• [Esercizio assegnato]: Converti in un CSV a due colonne, testo e risposta, il tratto che va dalla riga contenente "Screen dimensions: 1054x957" fino a quella contenente "point(309,848)", entrambe incluse, con un record per ogni testo e la sua risposta. Racchiudi ciascun campo tra virgolette, sostituisci gli a capo con spazi e lascia fuori le immagini.

=== Materiale fornito ===

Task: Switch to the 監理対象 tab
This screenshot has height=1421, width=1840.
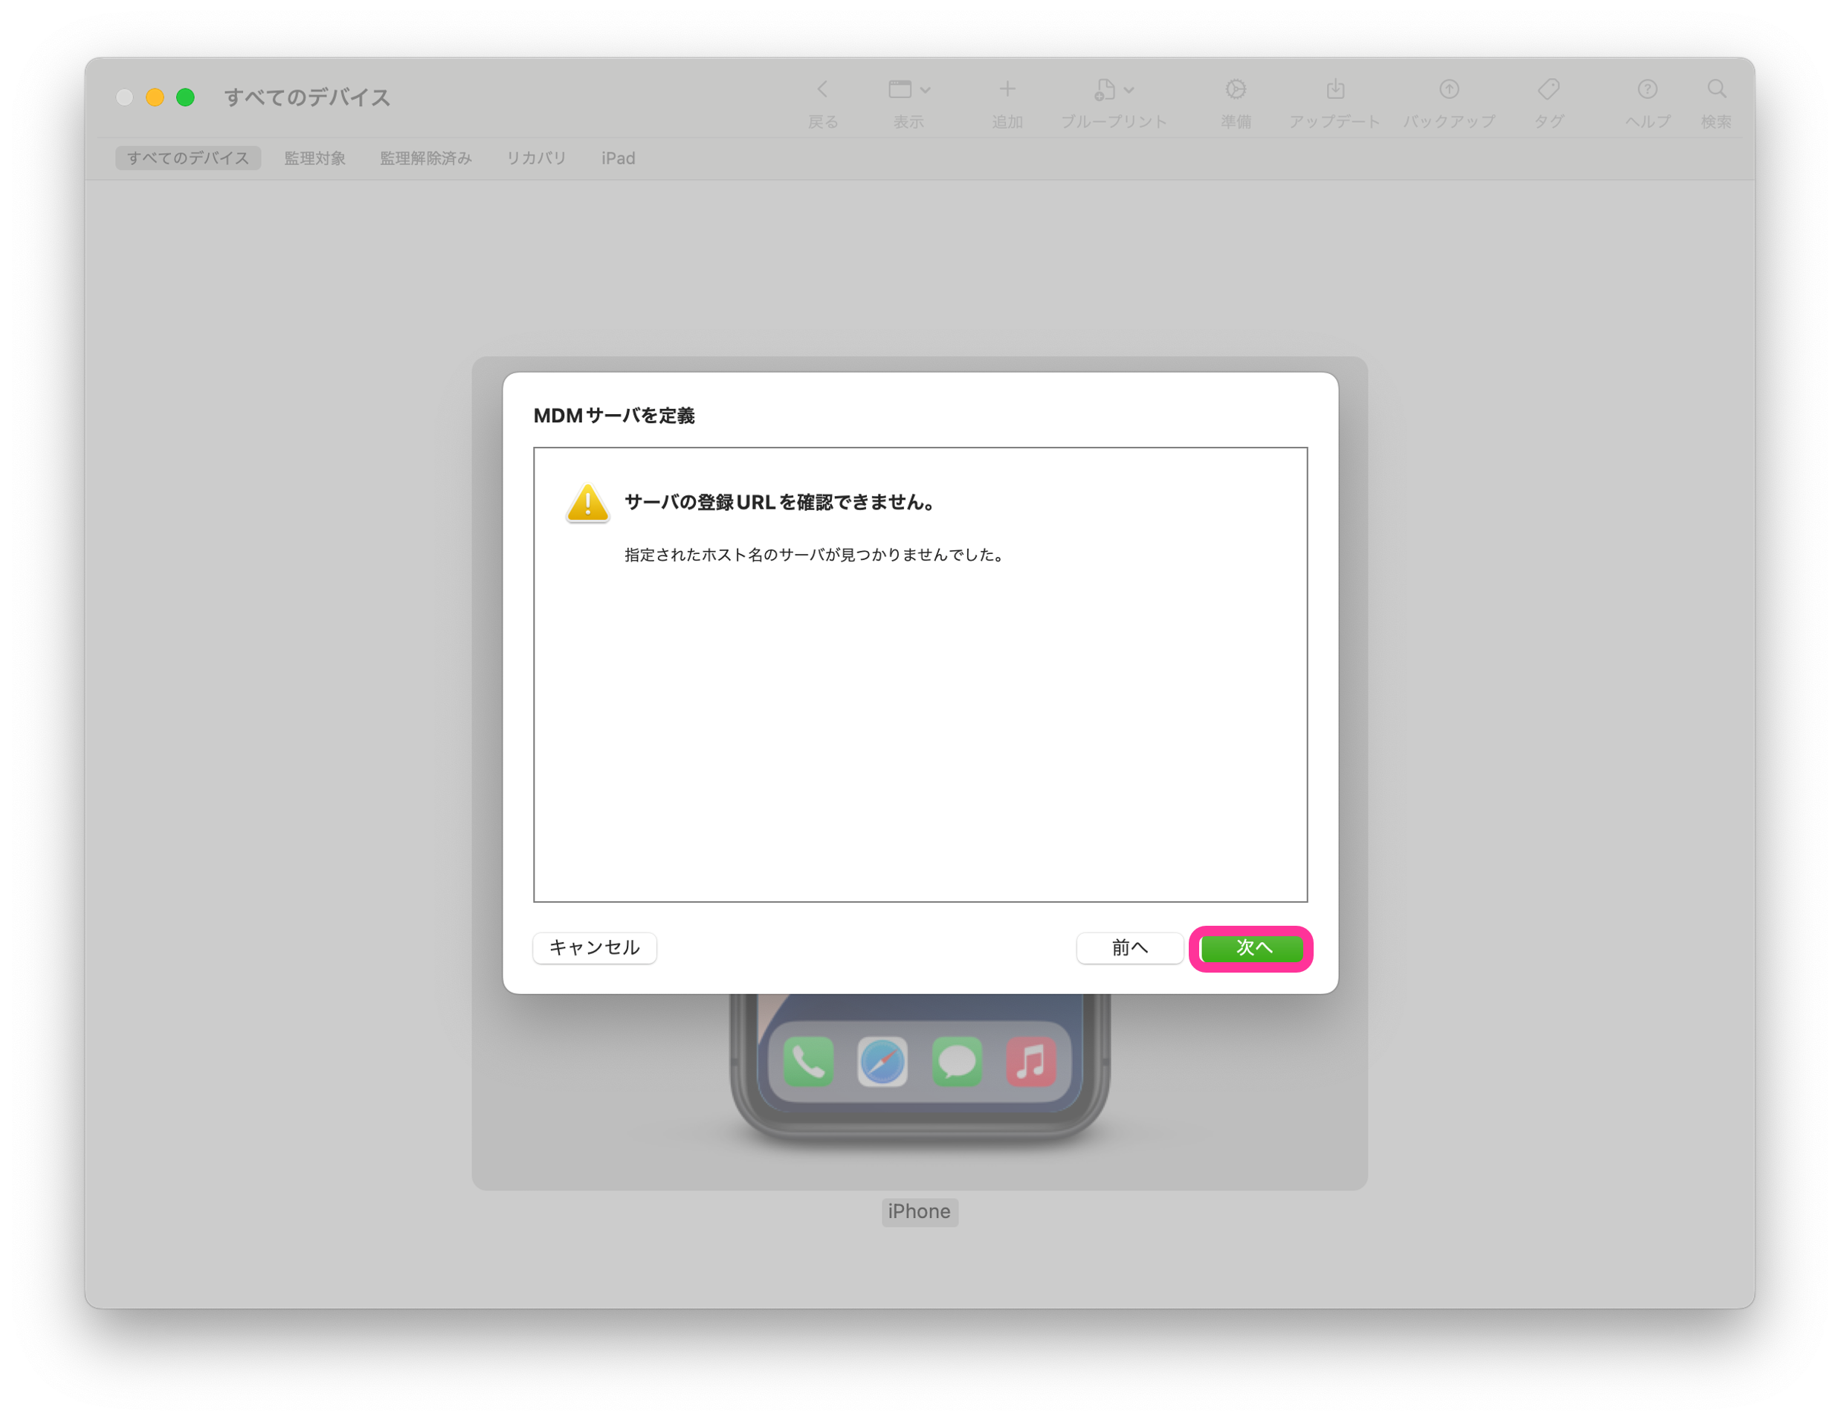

===
=== Materiale fornito ===

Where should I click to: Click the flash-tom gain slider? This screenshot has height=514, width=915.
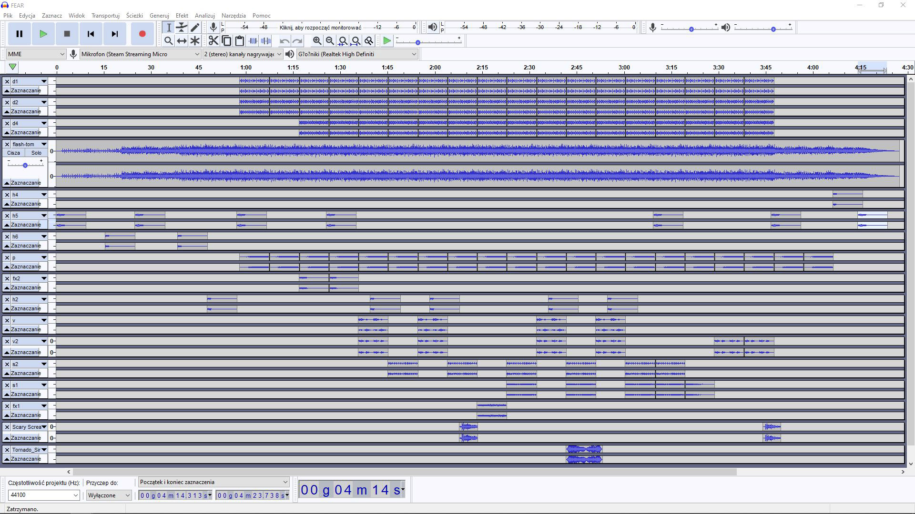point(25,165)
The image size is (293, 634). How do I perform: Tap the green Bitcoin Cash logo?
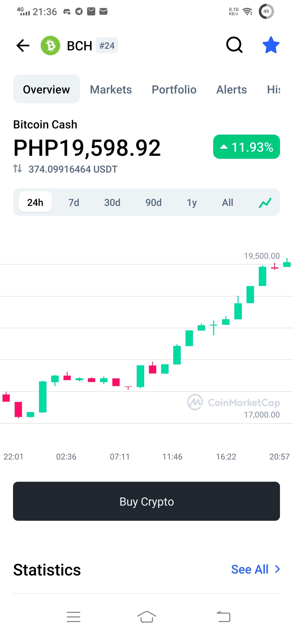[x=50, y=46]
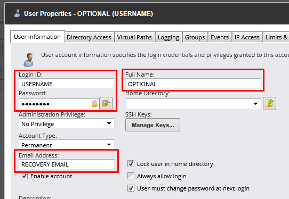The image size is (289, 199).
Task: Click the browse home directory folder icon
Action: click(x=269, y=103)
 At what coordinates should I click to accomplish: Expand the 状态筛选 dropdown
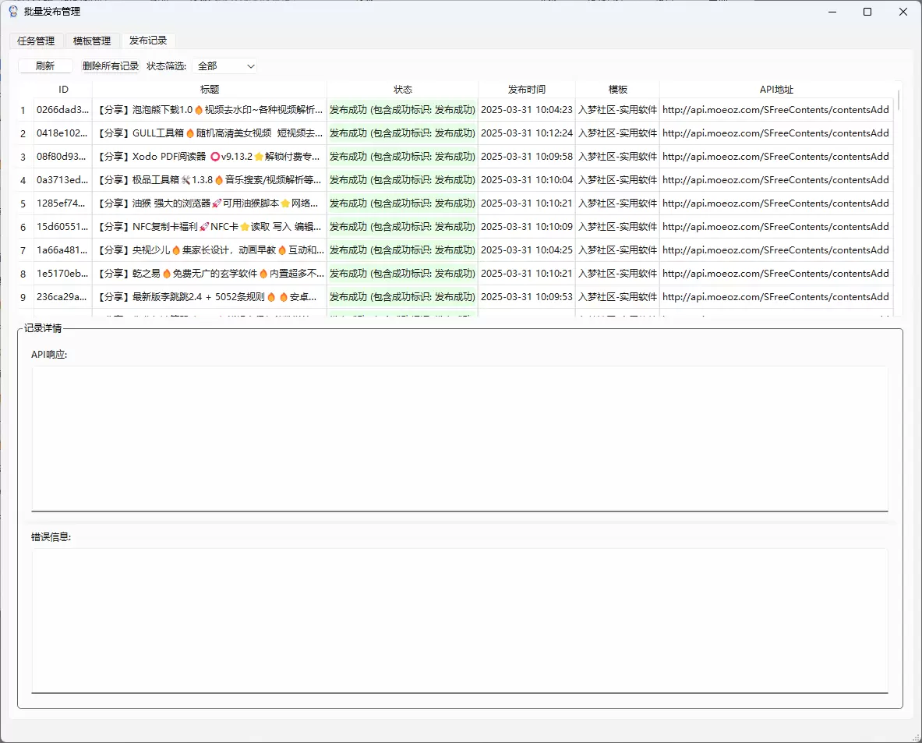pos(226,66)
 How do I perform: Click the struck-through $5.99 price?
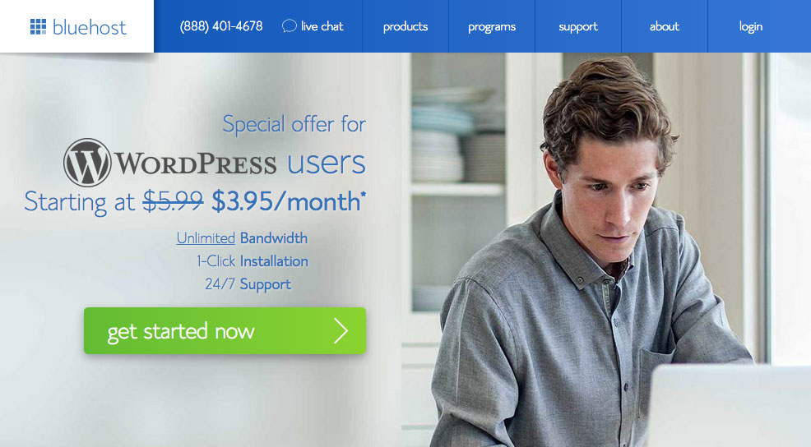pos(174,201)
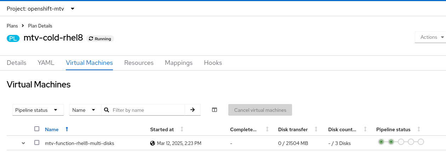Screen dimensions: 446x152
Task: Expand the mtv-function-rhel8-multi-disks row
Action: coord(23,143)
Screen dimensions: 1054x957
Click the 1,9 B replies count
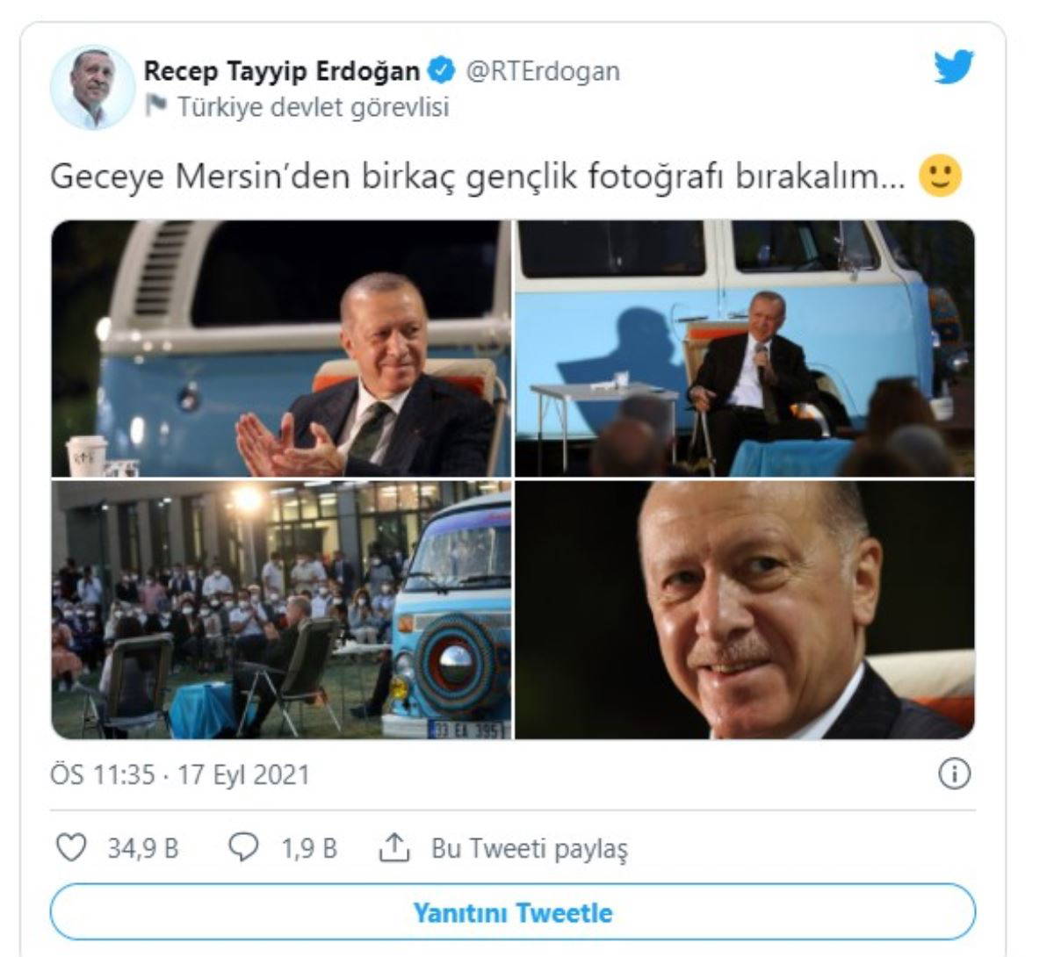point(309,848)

===
=== Materiale fornito ===

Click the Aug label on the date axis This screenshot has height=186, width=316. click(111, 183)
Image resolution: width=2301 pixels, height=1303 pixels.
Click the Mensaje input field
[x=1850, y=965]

===

• [La risposta]:
testo,risposta
"Screen dimensions: 1054x957 Click the 1,9 B replies count","point(309,848)"